09-29-2009, 02:23 PM
(This post was last modified: 09-29-2009, 02:26 PM by Endymion.)
Hi! Is there any way to choose destination for compressed file, using LinuzIso plugin? If no, it will be nice addition and shouldn't be hard to implement...
Also, can I use some 3rd party compressor like 7-zip for producing fully LinuzIso-compatible archives (BZ2)? If yes, is there any restrictions in settings?
I believe 7-zip doesn't produce LinuzIso-compatible archives, unless there are specific settings in 7-zip that need adjusting.
Also, wouldn't compressing ISOs add another layer to Pcsx2 ?

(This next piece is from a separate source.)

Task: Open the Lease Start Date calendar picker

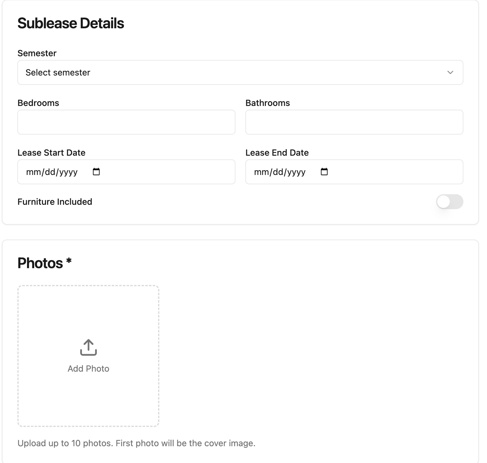Action: 96,172
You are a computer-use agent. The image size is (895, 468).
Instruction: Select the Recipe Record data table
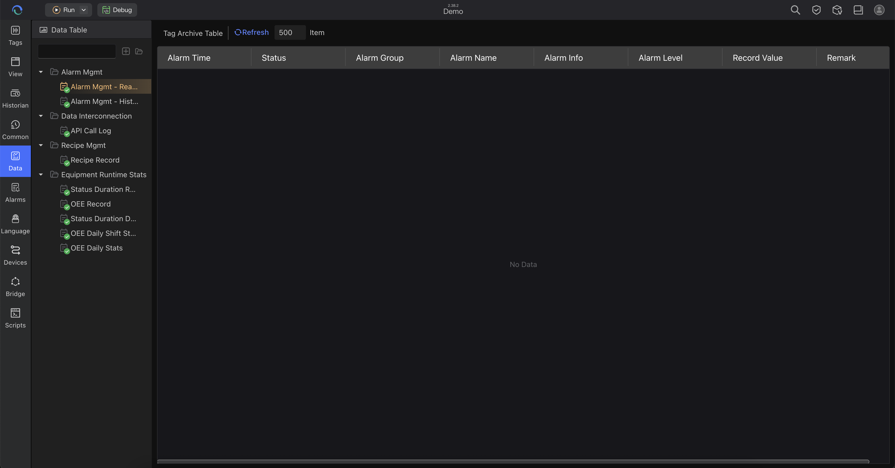94,160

Intel E7500 @ 4.00ghz 400 fsb / Asus P5QL Pro / 4Gb Kingston RAM / PNY nvidia 9800GT 512Mb / Creative X-Fi Music 24 / Vista 64 SP2/
Compressing ISOs requires a special block-level compression that allows for efficient random-access to the ISO data. ?Default gzip/bzip/7zip compression doesn't do it. Linuzappz Cdvdiso plugin has built in gzip/bzip compressors that build the necessary block-level indexes for random access, but it also means a drastic compression quality penalty. Typically NTFS Compression beats Linuzappz gzip compression ratios, and the bzip compression is buggy (I've had it crash on me).
Someday I hope to implement a 7zip compressor into the PCSX2 built in iso loader. I have an idea for doing it that should retain better compression ratios, but it will be noticeably slower. But I don't see much point in using anything beside 7zip since the other compression algos typically can't beat NTFS built in compression options when it comes to block-level random access compression.
Jake Stine (Air) - Programmer - PCSX2 Dev Team
09-29-2009, 07:48 PM
(This post was last modified: 09-29-2009, 07:49 PM by KrazyTrumpeter05.)
You know...I've always wondered. How exactly does compression work?
I've always just assumed that it uses some equation/programming function to cut down the file size, and then to decompress it just rebuilt everything using that same process in reverse. Is that a fair assumption?
09-29-2009, 08:08 PM
(This post was last modified: 09-29-2009, 08:11 PM by Air.)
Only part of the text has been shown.